Stories that stay with you
I recently had the pleasure of attending the Filmmaking Foundations workshop hosted by the Quezon City Film Commission. The daylong event emphasized the short film as a filmmaker’s calling card, and we spent the entire session exploring its nuances. As a short story writer and aspiring filmmaker, I was in heaven.
The nine-hour workshop inspired me to reflect on the power of short films. I’ve always admired how, paradoxically, limitations often lead to greater creative freedom, reminding me that storytelling rules are not as rigid as they may seem.
The five short films in this week’s piece prove that length is no measure of impact. In fact, these stories are all the more powerful because of their brevity.
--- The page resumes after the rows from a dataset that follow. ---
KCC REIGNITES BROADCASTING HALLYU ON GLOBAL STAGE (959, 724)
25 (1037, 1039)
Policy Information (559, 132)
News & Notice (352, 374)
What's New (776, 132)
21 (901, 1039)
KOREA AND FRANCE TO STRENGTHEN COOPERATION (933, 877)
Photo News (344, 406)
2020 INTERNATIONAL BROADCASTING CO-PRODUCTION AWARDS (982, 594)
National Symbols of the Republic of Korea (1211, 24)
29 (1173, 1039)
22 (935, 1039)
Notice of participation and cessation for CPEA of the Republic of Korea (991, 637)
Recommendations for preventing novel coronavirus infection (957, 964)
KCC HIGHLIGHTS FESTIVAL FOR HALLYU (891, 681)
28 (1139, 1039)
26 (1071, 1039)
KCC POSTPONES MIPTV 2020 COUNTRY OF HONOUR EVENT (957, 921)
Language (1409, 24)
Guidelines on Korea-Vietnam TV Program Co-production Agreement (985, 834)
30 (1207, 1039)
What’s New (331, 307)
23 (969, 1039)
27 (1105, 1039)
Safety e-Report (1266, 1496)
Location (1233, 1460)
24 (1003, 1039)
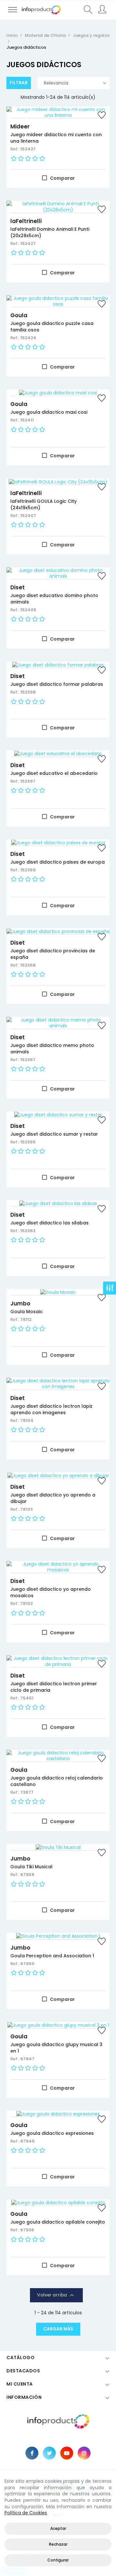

In just a few minutes, they manage to be funny, moving, disturbing — or all three.
One-Minute Time Machine
Director: Devon Avery
What it’s about: James is eager to use his one-minute time machine to win over Regina until he discovers the unintended consequences of tampering with time.
This film playfully blends sci-fi and rom-com tropes. Despite its rapid pace and sub-seven-minute runtime, it successfully delivers a full comedic arc, establishes the rules of its universe, and concludes with a hilariously unexpected visual twist.
Of all the films on this list, One-Minute Time Machine is perhaps the most accomplished. Director Devon Avery convinced actors Erinn Hayes and Brian Dietzen to join the project based on the strength of the script alone. Remarkably, the seven-minute short took nearly 13 months to edit.
Avery’s work is a reminder that big ideas don’t require big budgets, just sharp execution.
Big Take
Director: Alex Brooks
What it’s about: While on the run, two criminals accidentally choose the same hiding spot and end up eavesdropping on their pursuers.
Big Take is like a cinematic mashup of Quentin Tarantino and Edgar Wright — slick, kinetic, and bursting with visual style. The film unfolds almost like a music video: no dialogue, just movement, rhythm and tension.
Here, the camera itself becomes the language. Through fast cuts, stylized sound design and precise color grading, the short tells a cheeky, suspenseful story purely through energy. It’s a reminder that a distinct visual style can often say more than words ever could.
The Cook
Director: Vincent Bossel
What it’s about: A young chef prepares a mysterious dish.
The film opens in a professional kitchen. Classical music scores the chef’s movements, adding a sense of grace until we see him roughly chop a cannabis strain. After meticulously preparing a joint, he smokes it, alone, in a dark room. In the final scene, he stares at his hands in a mirror, as smoke drifts from his lips.
What drew me in was the ambiguity. Is he a prodigy wasting his talent through addiction? Or an addict envisioning a better version of himself?
Told without a single line of dialogue, the film leaves viewers with more questions than answers. It invites interpretation, offering either a tragic memory or a hopeful what-if, depending on how you choose to watch it.
Fry-Up
Director: Charlotte Regan
What it’s about: An intimate portrait of what may be a family’s last day together.
Fry-Up is a masterclass in restraint. It captures quiet moments: a family preparing a meal as their son faces his final day of freedom. Regan avoids exposition, instead letting viewers piece together the narrative through silences, glances and gestures.
Dialogue is minimal, yet the emotional impact is profound. Regan resists melodrama, choosing instead to focus on the mundane rituals of family life — the small, loving acts that carry deep meaning. The film doesn’t dwell on the crime that brought them here; it asks us to sit with the weight of what’s been lost.
Portrait of God
Director: Dylan Clark
What it’s about: A religious girl prepares a school presentation about a painting titled Portrait of God. What she sees challenges everything she believes.
For horror fans, short films may be the genre’s ideal format. With limited time, there’s no room for overexposure. The less you know, the scarier the story becomes.
Director Dylan Clark leans into this with a Lovecraftian tone. Portrait of God brims with existential dread, evoking the fear of confronting the incomprehensible. The horror doesn’t come from gore but comes from the chilling idea that some truths lie beyond human understanding.
Though brief and light on dialogue, the film’s final act grips you with escalating tension and a creeping unease that lingers long after it ends.
These five short films demonstrate a core skill every filmmaker should master: the ability to tell a concise story with definitive purpose.
In the hands of the right director, time is just a tool. Whether they make us laugh, cry or squirm, these films prove that great stories don’t need sprawling runtimes. Short films demand clarity, bold choices and emotional efficiency. The format rewards experimentation and distills storytelling down to its essence.